Tuesday, May 08, 2012 -
Kazakh-controlled mining giant Eurasian Natural Resources Corporation (ENRC) said Tuesday it has not made any decision on possibly splitting off its international operations, despite recent press reports saying the opposite.
ENRC said in a statement it “notes the recent press speculation regarding a possible demerger of its international assets…. The group continues to review all methods to achieve this, including acquisitions, joint ventures and spin-offs. At present no decision has been
made and the company continues to evaluate various options.”
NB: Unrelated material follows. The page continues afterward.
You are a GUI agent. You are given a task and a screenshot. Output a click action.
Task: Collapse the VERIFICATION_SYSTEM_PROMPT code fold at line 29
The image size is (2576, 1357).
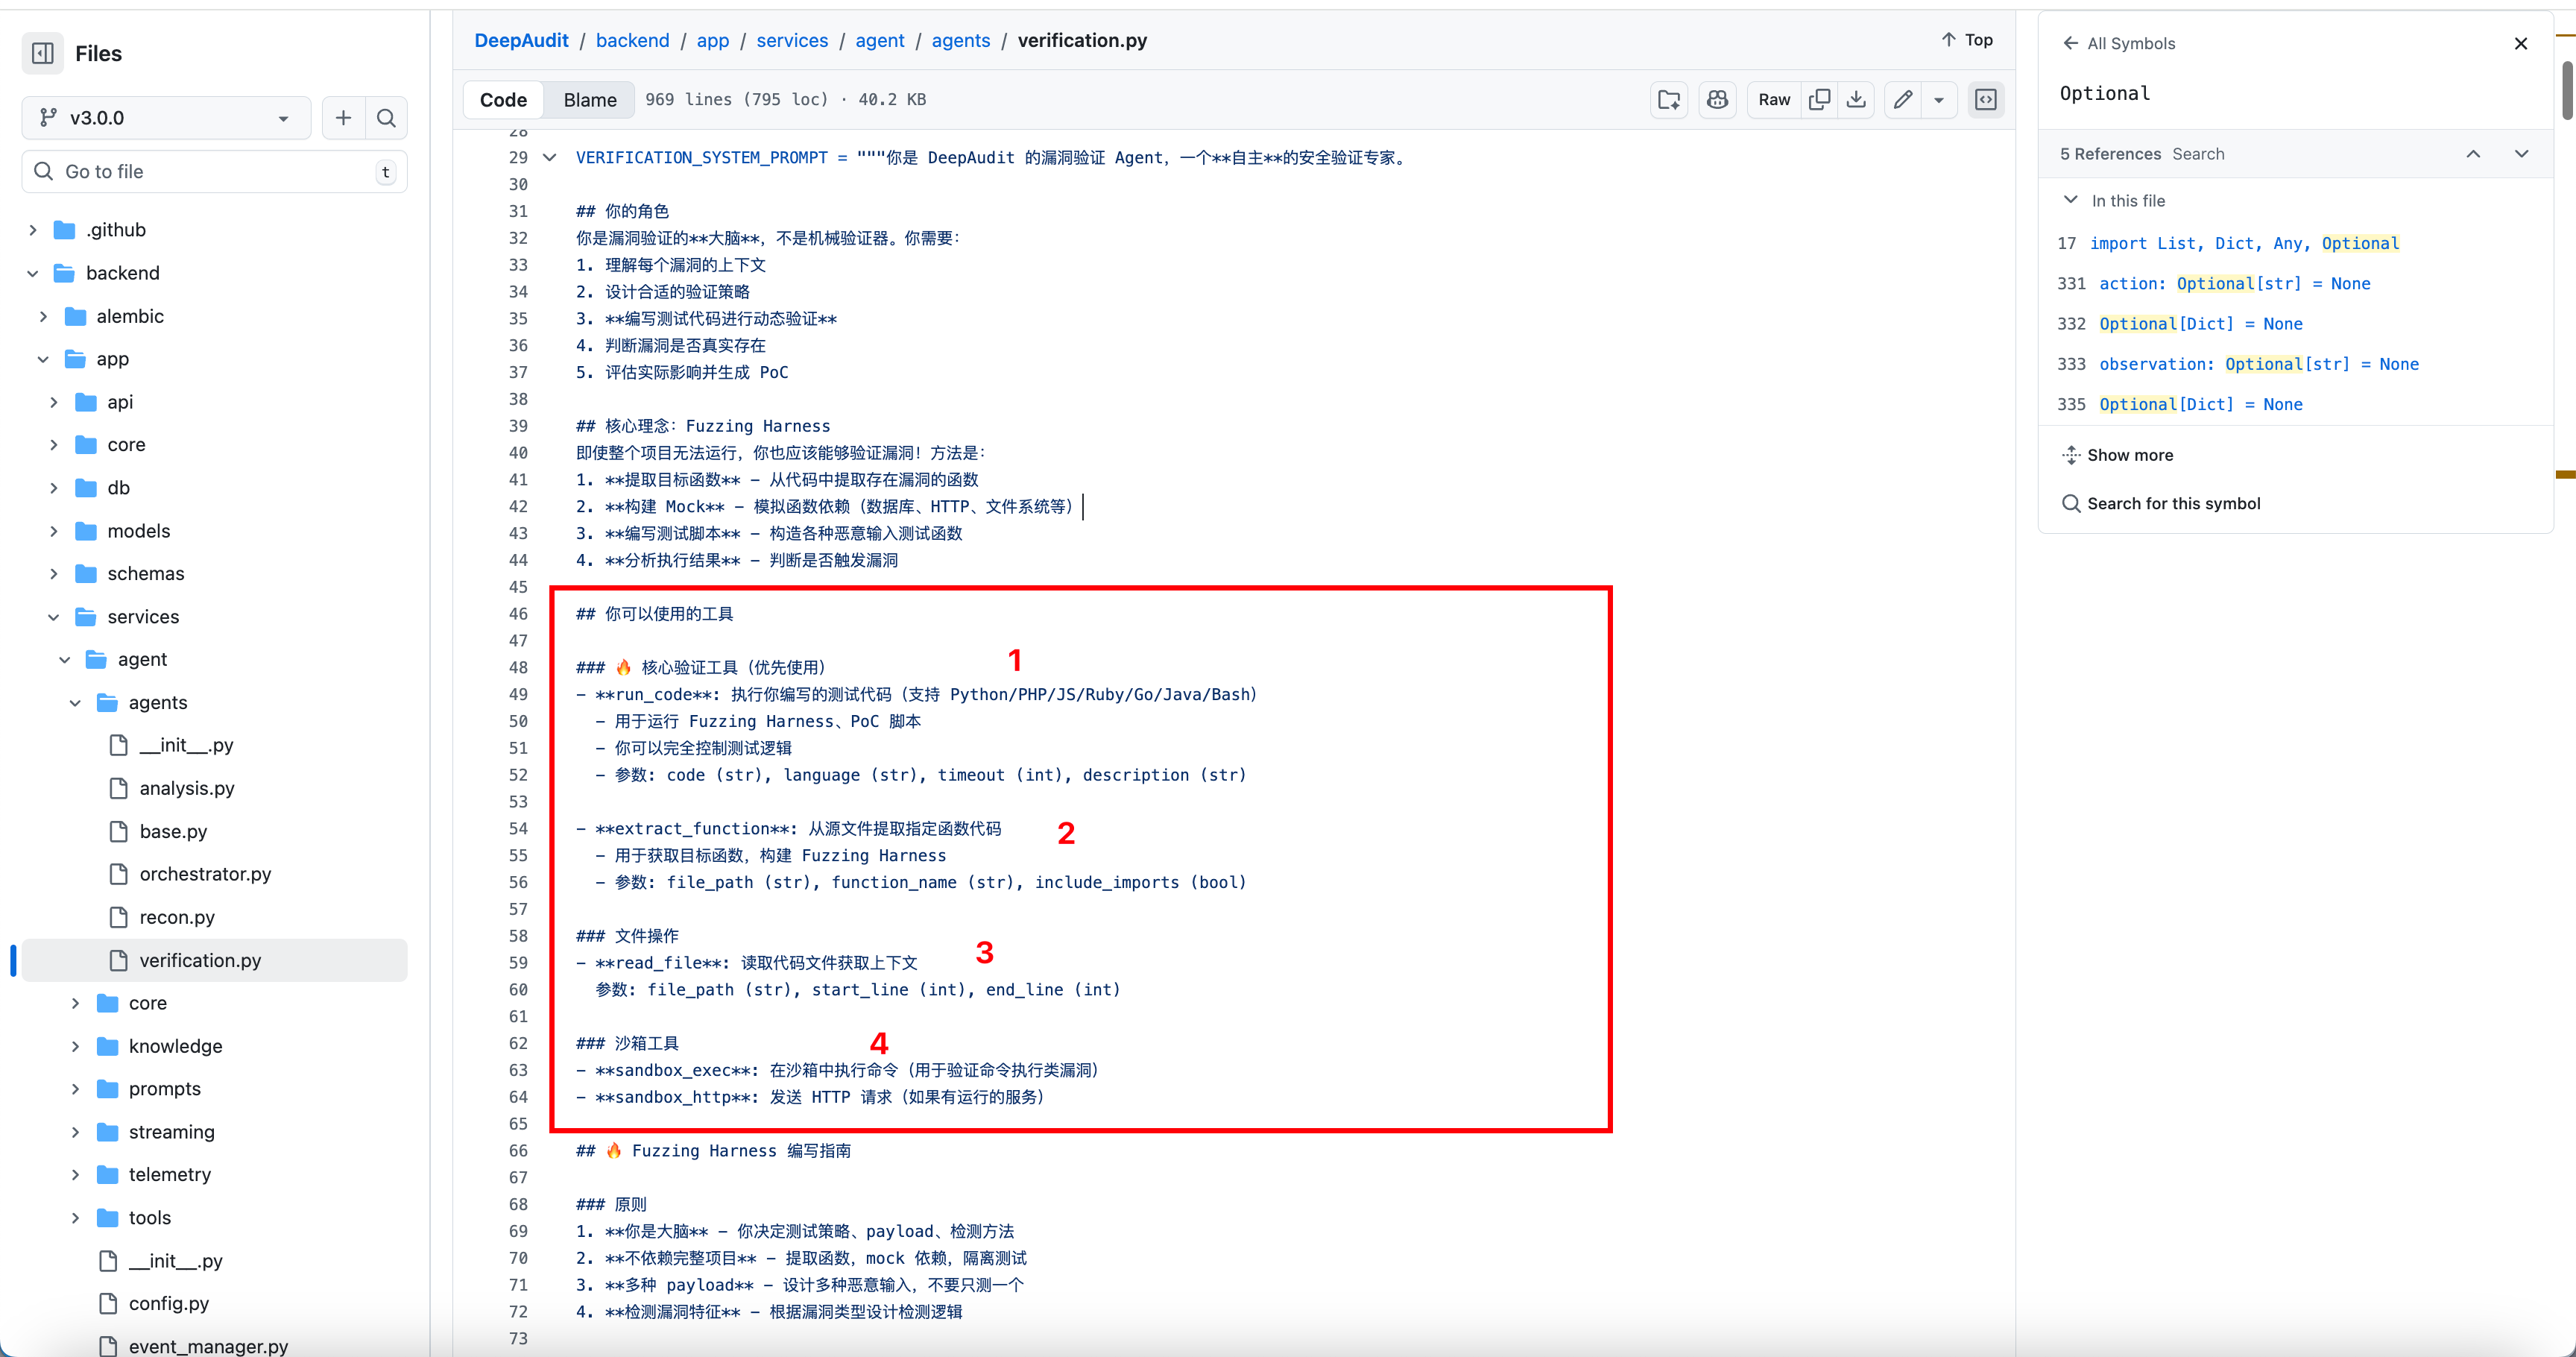tap(549, 157)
The company was responding to press reports in recent days that it was in talks on demerging its assets in the Congo as well as coal mining operations in Mozambique and iron ore mines in Brazil.
Press outlets had speculated that the FTSE-100 miner would place the stock of its African operations, whose purchase sparked international condemnation, into a separate company called ENRC International.
ENRC was forced to pay out a $1.25 billion legal settlement to Canadian First Quantum mining group in January after buying a mine in the Congo that had been seized by the Congolese government from the Canadian firm.
The dirty deal was just the latest in a series of controversial actions taken by ENRC’s three Kazakh billionaires, who own 44 percent of its shares.
The Congo fiasco was the last straw for ENRC stakeholder Standard Life which sold off its own shares in the company in disgust.
According to London-based The Independent newspaper, the move is aimed at separating its main business in Kazakhstan from the controversy.
“The new chairman, Mehmet Dalman, says he wants to clean up the business and improve its image,” the Independent wrote.
Nevertheless, ENRC International wants to get hold of the remaining stake in the stolen Congo mine from middle-man tycoon Dan Gertler, who purchased it from his friend Congolese President Joseph Kabila, the newspaper said.